Со стороны Пьяцца Венеция бахает танковая пушка. Захлёбывающейся циркулярной пилой бьёт пулемёт. Танцуют снежинки. Несколько секунд Гриз молча сидит на коленях и слушает дьявольскую музыку войны, а потом резко поворачивает лицо навстречу зиме и кричит, устремив вытянутые средние пальцы в сторону Скандинавии:
— Ха, как тебе такие изменения климата, Грета?
Первые за восемь лет морозы и снегопад в Риме. Джиджи Виллани, наверное, в восторге.
Я же тем временем гляжу на слова «запасной выход» и вот о чём думаю: мы всё ещё можем попытаться сбежать.
от: Номер 70
кому: Марафаха-6
локация: Рим
дата: девять недель до операции «Миллениум»
Точка, откуда стартует наша история, — типичная ИКЕА где-то к северу от Рима.

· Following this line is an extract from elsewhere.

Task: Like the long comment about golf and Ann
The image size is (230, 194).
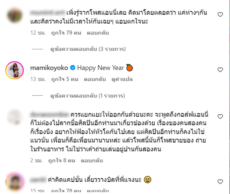Action: (220, 116)
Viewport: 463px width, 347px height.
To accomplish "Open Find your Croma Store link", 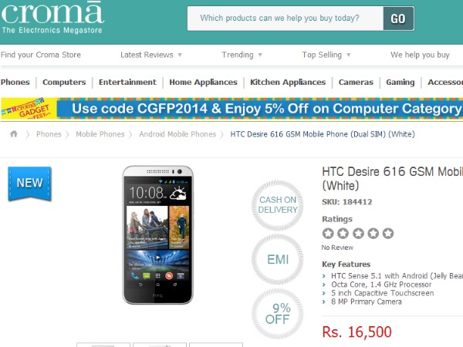I will [x=41, y=55].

Мы оба в кадре: боевик Номер 58 надкусывает злаковый батончик, а я толкаю тележку вдоль рядов запаркованных машин. В наших поддельных паспортах проставлены одинаковые фамилии, и это должно означать, что их обладатели — всего лишь молодожёны из Ломбардии, приехавшие в Рим вовсе не из-за того, что он должен быть разрушен.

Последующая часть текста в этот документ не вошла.